Но пора возвращаться в Сестрорецк, на Литейную улицу, к даче под зеленой крышей, к футбольному мячу, часто залетавшему на нее. И вдруг влетевшему в распахнутое окно на втором этаже. «Ой! — воскликнул Валька. — Это же папин кабинет!» И понесся в дом. И меня тоже толкнуло за ним. Думаю, что не только желание выручить мяч, Валька справился бы и без меня… Я знал, что Валькин отец — знаменитый писатель. У нас дома выписывали «Бегемот», а Зощенко печатался там в каждом номере. И я хохотал вместе со всеми, когда мама читала вслух про баню, про аристократку, про то, как один человек искал потерянную в трамвае галошу… Я знал всякие смешные словечки из этих рассказо сказано, я уже общался с детьми и потомками писателей, но самих писателей я еще не видел. Зощенко был первый живой писатель в моей жизни. Он приезжал на дачу по субботам, как и наш отец. Медленно шел, опираясь на палочку, по Литейной улице. В отличие от отца, он не тащил на себе ни сумок, ни свертков с продуктами. Раз они ехали в одном вагоне пригородного поезда, вместе шли со станции, и отец, даже в полном грузу ходивший стремительно, всем корпусом вперед, словно преодолевая встречный ветер, жаловался нам, что умучился, стараясь не опережать спутника… Писатель — пишет. Это было мне ясно. Но как он пишет, где он пишет, за каким письменным столом, в каком кресле? Они же должны быть какие-то особые, как и ручка или карандаш, — нельзя же обычным «хаммером» писать рассказы, от которых обхохочешься… Мы взбежали с Валькой через веранду по деревянной лестнице на второй этаж, Валька раскрыл дверь — и мы очутились в крошечной комнатке, скорее чуланчике, где, кроме кухонного столика и такой же табуретки, ничего не помещалось. Нам, двоим мальчишкам, было тесно, мы натыкались друг на друга, ползая, собирая на полу сметенные мячом со стола листки, исписанные самой заурядной ученической ручкой с перышком № 86, а никак не роскошным гусиным пером, что видел я у Ломоносова на картинке в хрестоматии. Почерк мелкий, но поразительно четкий (Катаев называет его елизаветинским), без помарок, строки прочитываются вмиг, как печатные. Точно такие листки я видел потом в редакции. Михаил Михайлович передавал их машинистке Лиле, и она после его ухода, помахивая ими перед нашими репортерскими носами, говорила:

— Глядите, бумагомаратели, глядите на настоящую работу!

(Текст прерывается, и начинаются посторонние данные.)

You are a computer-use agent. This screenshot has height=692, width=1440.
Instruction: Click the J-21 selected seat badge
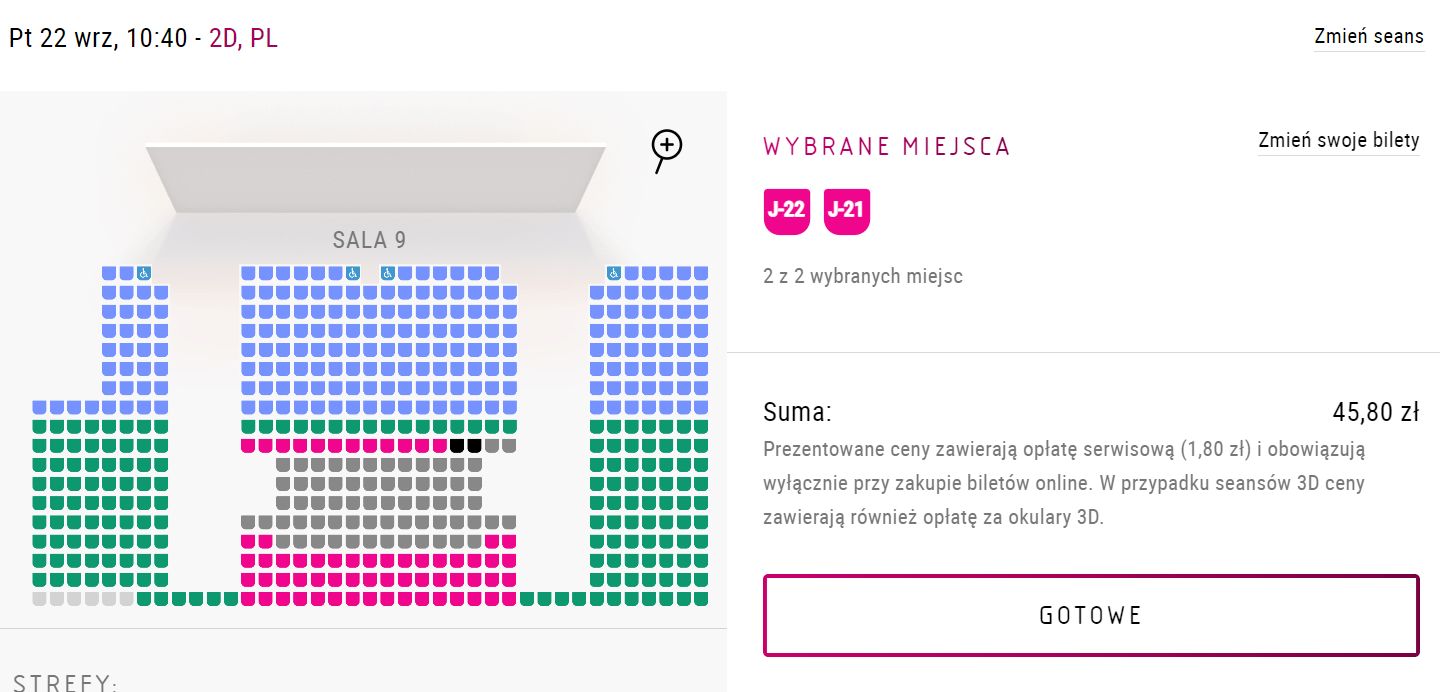(847, 211)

У меня в Москве с месяц назад гостили друзья из Ленинграда — Березкины. Лева, Лев Львович Березкин, мой школьный товарищ, моряк, дед без кавычек и «дед» в кавычках, «дед», как называют на торговых судах старших механиков, по дороге в болгарский порт Русев, где должен принять новый танкер для перегона на Дальний Восток, заехал к нам с женой Аллой. Мы с Левкой знакомы полвека (он еще возникнет в этой книге капитально, с ним связан один из главных ее сюжетов), и нам, что называется, есть о чем совместно вспомнить. Перебираем «живых и мертвых», «бродим» по нашей Моховой, по Пестеля, «вышли» через Фонтанку к Летнему саду и «мотнули» вдруг по какому-то поводу в Сестрорецк. Алла, погрузившаяся вместе с моей Валентиной в последнюю «Бурду», журнал мод, тем не менее, услышав про Сестрорецк, откликнулась:

— У нас дача в Сестрорецке…

— Где? — спрашиваю.

— В Рыбацком.

— Что-то не знаю такого?

— Поселок за Гагаркой.

— За Гагаркой? Там же сплошное болото.

— Э, брат, безнадежно отстал. Давно все осушено, застроено дачами, а нынче и их собираются, к нашей беде, сносить. Пойдут кварталы многоэтажных домов. С двух сторон. Со стороны Литейной и с Приморского шоссе.

— Литейная! Мы жили на Литейной…

— Дышит на ладан твоя улочка, — сказала Алла.

— Ну почему на ладан? — поправил Лева. — Проспектом будет. Вольется в Приморское, в мощную магистраль. Ленинград вбирает, всасывает в себя Сестрорецк. А хочешь повидать прежнюю Литейную, спеши, пока еще сохранилось несколько старых дач. Где ваша-то стояла?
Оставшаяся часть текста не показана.